Any help would be deeply appreciated! Yall can just answer part of the question that you're familiar with. Thanks for your help in advance!

index salmon rna-seq • 1.4k views
4
Entering edit mode
7 months ago
1. Yes, that is the correct file for your current command.

2. They were likely interested in non-coding RNAs (lncRNAs, etc) as well. If you don't particularly care about such genes, you do not have to do this. If you do, then yeah, you can concatenate them.

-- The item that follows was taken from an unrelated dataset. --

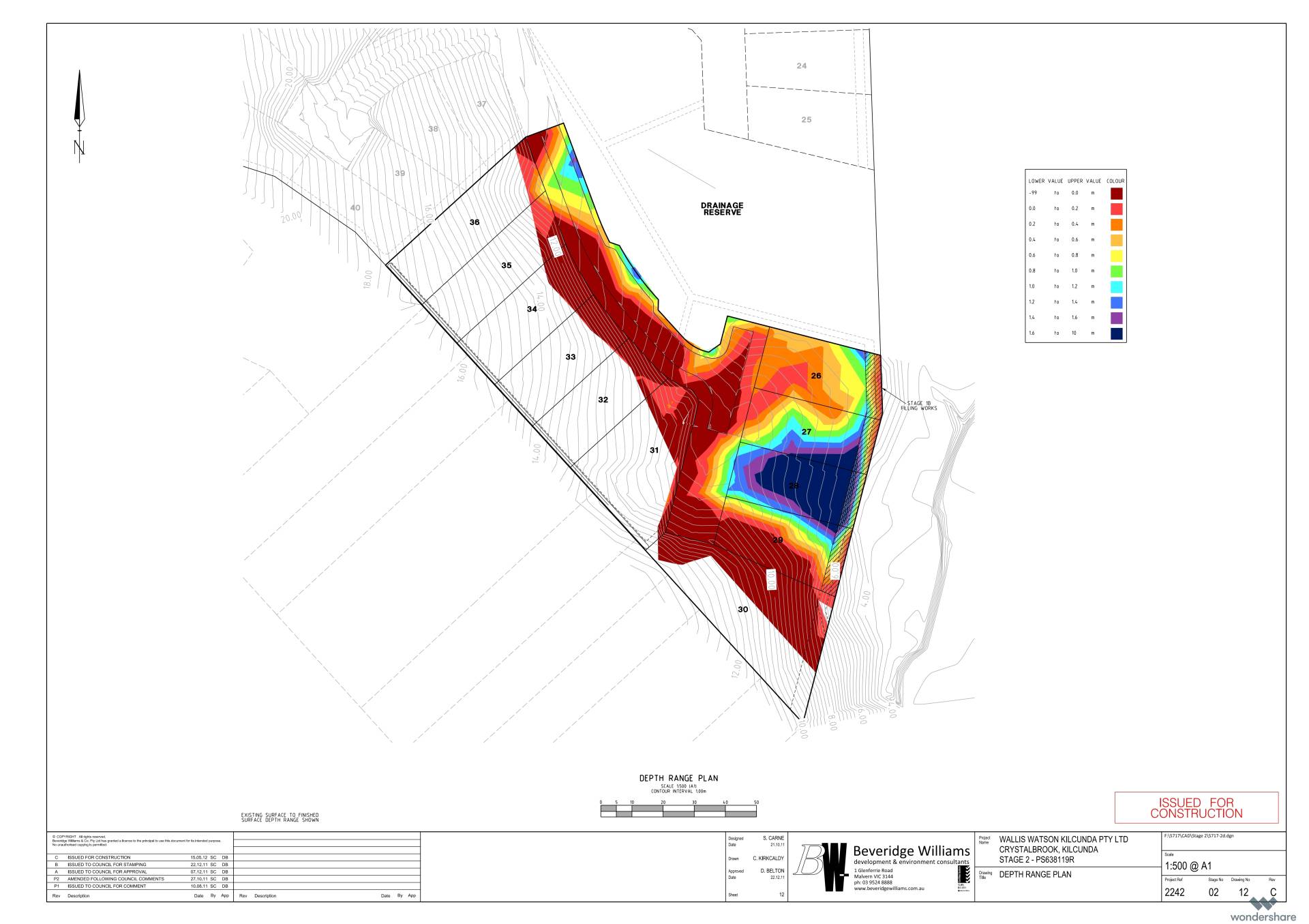Screen dimensions: 1309x924
Task: Click the purple 1.4 to 1.6 swatch
Action: pos(1117,318)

3. You don't have to, and it can be somewhat annoying to put together. It improves quantification accuracy, but I'm not sure to what degree. I've had good success using both decoy-aware and "standard" indices. The method using MashMap2 is wildly resource intensive and takes quite a while. For human, I had to allocate like 128 GB to get it to complete - it is not a task you will be able to do on your local PC. If you don't have access to a compute cluster, just use the standard method. For human/mouse, there are prepared decoy-aware indices already available for download, but that isn't the case for your organism unfortunately.

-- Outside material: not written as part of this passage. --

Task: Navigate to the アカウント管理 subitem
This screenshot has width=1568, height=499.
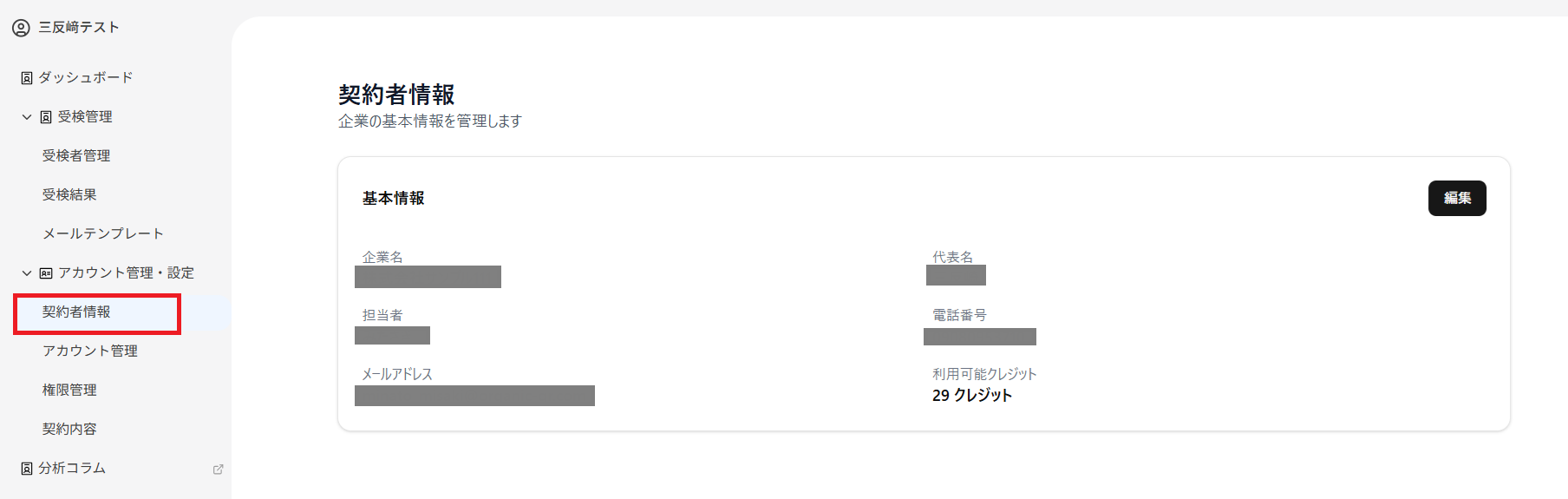Action: point(90,351)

4. As for running that script, the usage command is below:

bash generateDecoyTranscriptome.sh [-j <N> =1 default] [-b <bedtools binary path> =bedtools default] [-m <mashmap binary path> =mashmap default] -a <gtf file> -g <genome fasta> -t <txome fasta> -o <output path>

You will need bedtools and mashmap installed and added to your PATH before running it, both of which can be easily installed via conda. You'll also need the full genome sequence for your organism, which you can create from the Ensembl files by concatenating all the chromosome files together. It will output a gentrome.fa and decoys.txt file that can then be used for your quantification.

0
Entering edit mode

Hey! Thanks for the detailed reply and for clarifying all my concerns (even to the extent of writing the script usage command). Really appreciate your help! :)

0
Entering edit mode

Hi Jared,

I am new to RNA-seq but am going to carry out an analysis on some human cancer samples. I noticed you mentioned here that there are prepared decoy-aware indices already for human. I was wondering if you could please direct me to these? I've looked on gencode to find references but I can't seem to find ones that specify they are decoy-aware.

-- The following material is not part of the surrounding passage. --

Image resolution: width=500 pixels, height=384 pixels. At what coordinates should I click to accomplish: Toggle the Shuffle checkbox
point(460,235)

Apologies if this is a silly question. I would be very grateful for any help. Thanks in advance, Alex

0
Entering edit mode

I would just make the index yourself based on the reference you want to use. It is simple, use https://combine-lab.github.io/alevin-tutorial/2019/selective-alignment/

0
Entering edit mode

alex-bain Pre-made decoy containing salmon indexes for human genome are available from Refgenie site here. You will need to install refgenie application following directions here to download them.

2
Entering edit mode
7 months ago
ATpoint 49k

The most recent versions of salmon allow the decoy-aware index to be built by simply adding the entire reference genome behind the transcriptome fasta file like cat txtome.fa genome.fa > gentrome.fa, only important thing is that the chromosomes come after the transcripts. This you can then index, but index will be larger than the output of generateDecoyTranscriptome. With the latter strategy MashMap and company will scan the genome for regions with somewhat similarity to the actual transcriptome, and then use this as decoy. Therefore, the resulting index is smaller than simply using the entire genome. It is a bit cumbersome indeed. I used the "whole genome" decoy approach since I am spoiled with a HPC that I can run my stuff on where memory is not a limitation.

I am not sure how different results will be if you have no decoy at all, probably some differences but probably not a catastrophe as well. If it is too cumbersome then don't do it. By best knowledge salmon is the only pseudo/selective aligner that currently offers it, definitely a nice feature and it might indeed improve precision of quantifications, but still not a must, rather a can option.

0
Entering edit mode

Wasn't aware of this, good to know!

0
Entering edit mode

Hey, thanks for taking the time to reply! Didn't know of this neat trick from the manual. I might just try this and compare the results to my current index. Have a great day ahead!